No control: Nigel Farage in front of one of his party’s anti-immigration posters. He says he doesn’t hate foreigners; judge for yourself. [Image: BBC]
Isn’t it interesting that the first of the large political organisations to descend into UKIP-style racism is the Conservative Party?
The BBC has reported that both have lost council candidates after they made anti-Islamic comments on the social media.
From UKIP, Harry Perry (candidate in the Offerton Ward, Stockport) was suspended after calling for Pakistan to be “nuked”, saying David Cameron was a “gay-loving nutcase”, Muslims were “devil’s kids” and homosexuality an “abomination before God”.
UKIP’s official line is that it has started disciplinary proceedings against this man and did not condone his “crackpot” views.
Nigel Farage has admitted his party contains “some idiots”, but added that the reporting of such problems within UKIP was “disproportionate”.
Then along came David Bishop (candidate in Brentwood South, Essex) to prove that the Tories have these problems too.
This man has resigned from the party after passing messages including one that said Islam was “the religion of… rape” and another that read “How CAN a gay guy keep a straight face?”

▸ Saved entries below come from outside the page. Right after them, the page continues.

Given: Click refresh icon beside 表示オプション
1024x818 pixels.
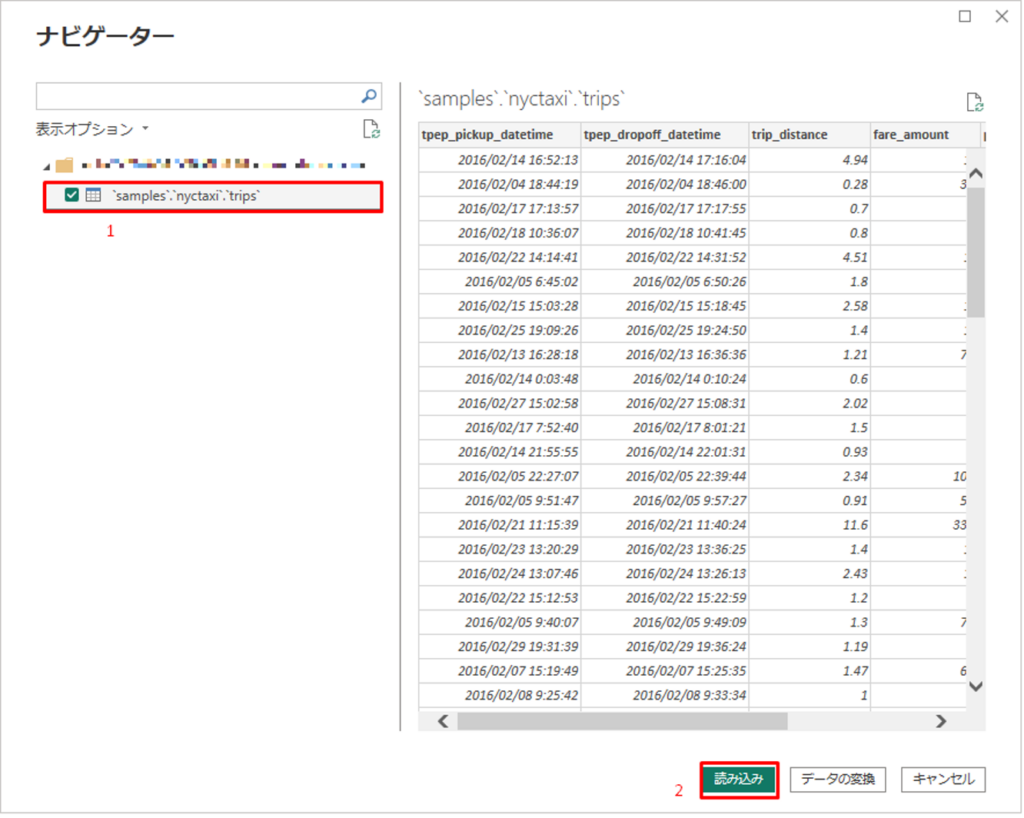Looking at the screenshot, I should point(371,128).
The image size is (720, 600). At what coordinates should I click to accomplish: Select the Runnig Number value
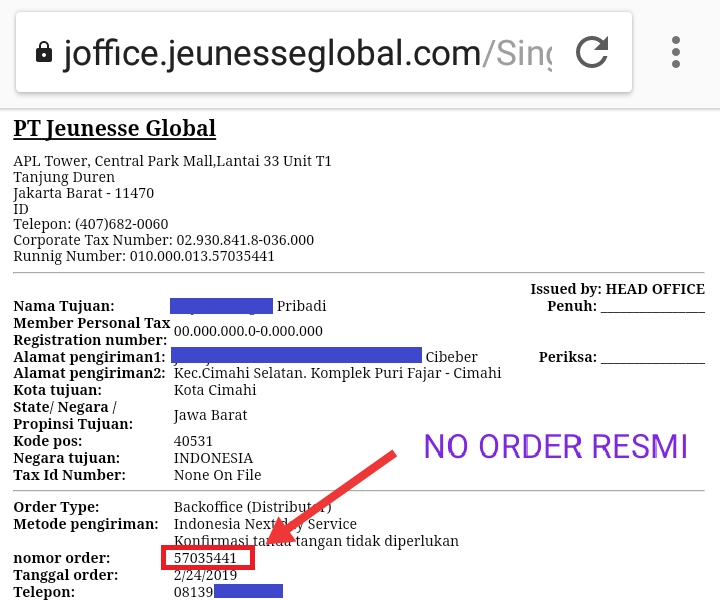click(x=202, y=256)
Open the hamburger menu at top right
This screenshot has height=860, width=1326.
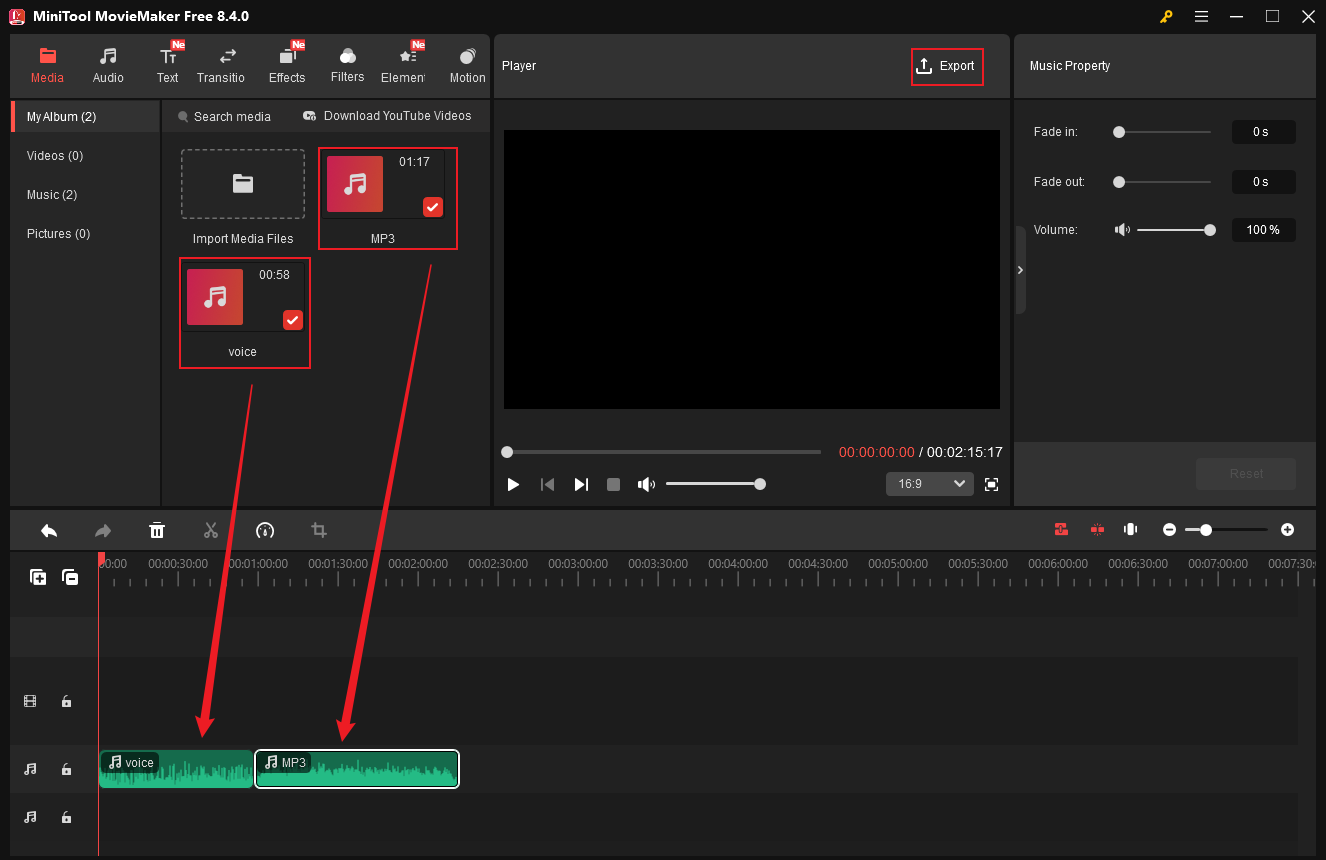click(x=1201, y=16)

In a statement, he said, “I recognise that someone standing for public office should show leadership and seek to unite communities, not divide them.”
Isn’t dividing communities what both the Conservatives and UKIP are best at?

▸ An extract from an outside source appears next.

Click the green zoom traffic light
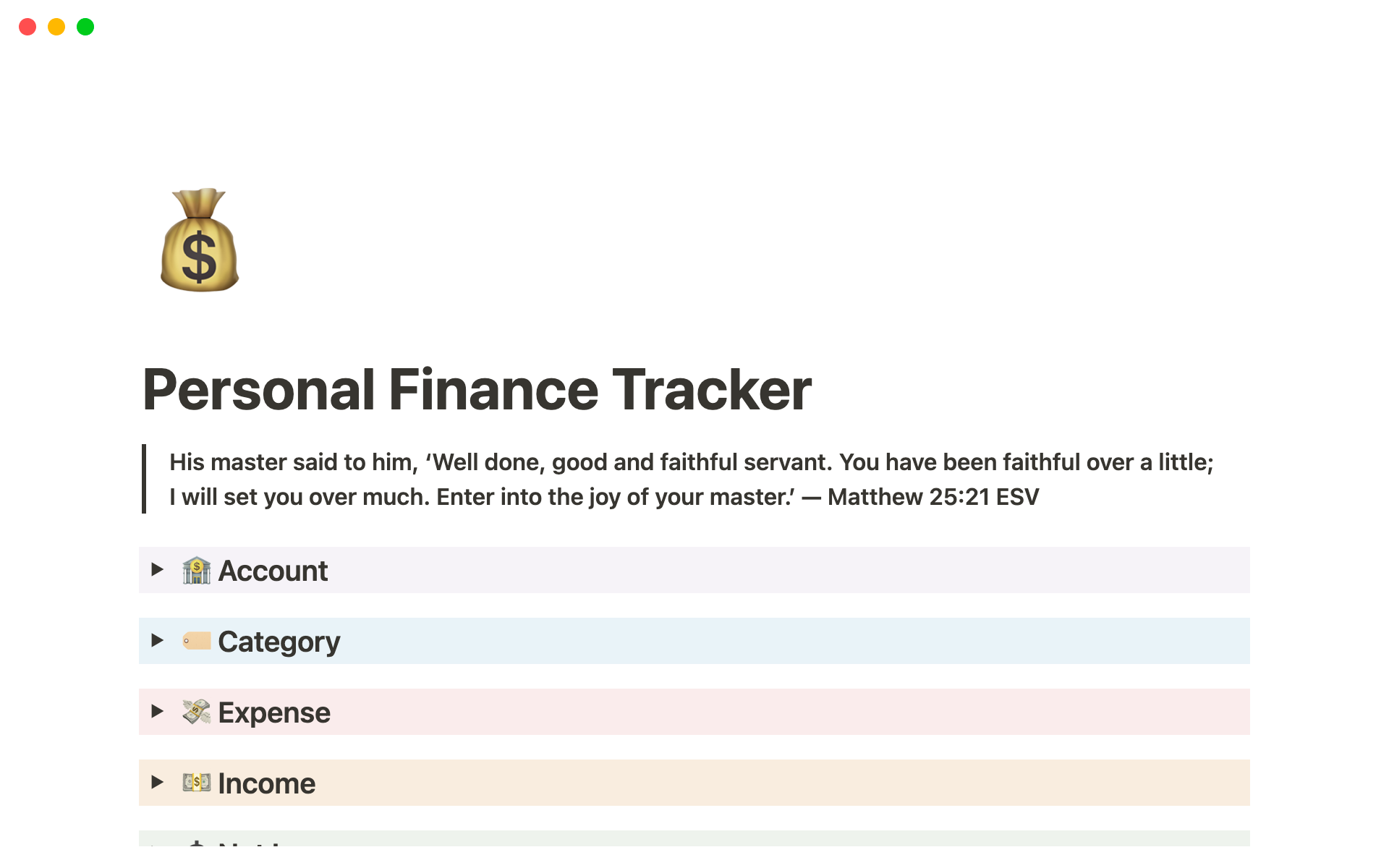 tap(85, 27)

Self-preservation society: The Tory “all in it together” attitude, clarified here by Conservative poster-boy Michael Caine.
The Conservatives want you to believe that “We are all in this together”, but it seems clear that some of us are more “in this” than others – are we all “in this” with the “scroungers”, or “skivers” (the Tory label for people their policies have forced out of work and onto the state benefits for which they have paid all their lives)? Are we all “in this” with our fellow citizens who were unfortunate enough not to “sound British” (like those who were stop-checked during Theresa May’s ‘Go Home’ van campaign last summer)? They were encouraging people to accuse their neighbours; how divisive can they get?
What about the changes to pensions? Are the MPs who have “transitional” protection that will allow them to draw their extremely large, taxpayer-funded pensions at the same time as they always expected “in this” with those of us who are now having to work six years longer than we planned?
Of course not.
As for UKIP, try this comment from a UKIP supporter on the Vox Political Facebook page: “Britain is now full of multiregional people from other countries, by winning their vote he can sort out the rubbish later & give Britain back to the English!”
(English? I wonder how the Welsh, Northern Irish, and particularly the referendum-bound Scottish react to that.)
This person continued: “Not racist, just plain common sense!!!! The British want their Britain back.”
I asked then – and I ask now: “Does that include the Afro-Caribbean British, the Indian-British, the Pakistani-British, the southeast-Asian-British, the Polish-British (including both recent arrivals and those who stayed after World War II), British people whose racial origins are from any other part of the former British Empire or current Commonwealth – or just white Anglo-Saxon Britons like you and me, who are in fact descended from people of French and German origin?”
(Even this omits another foreign-descended group – those with Viking blood.)
I could never use my vote to support anyone who put forward such vile opinions; they are not “common sense” and the people spouting them are those who have no place here.
It doesn’t matter where our ancestors were born – we are all One Nation now.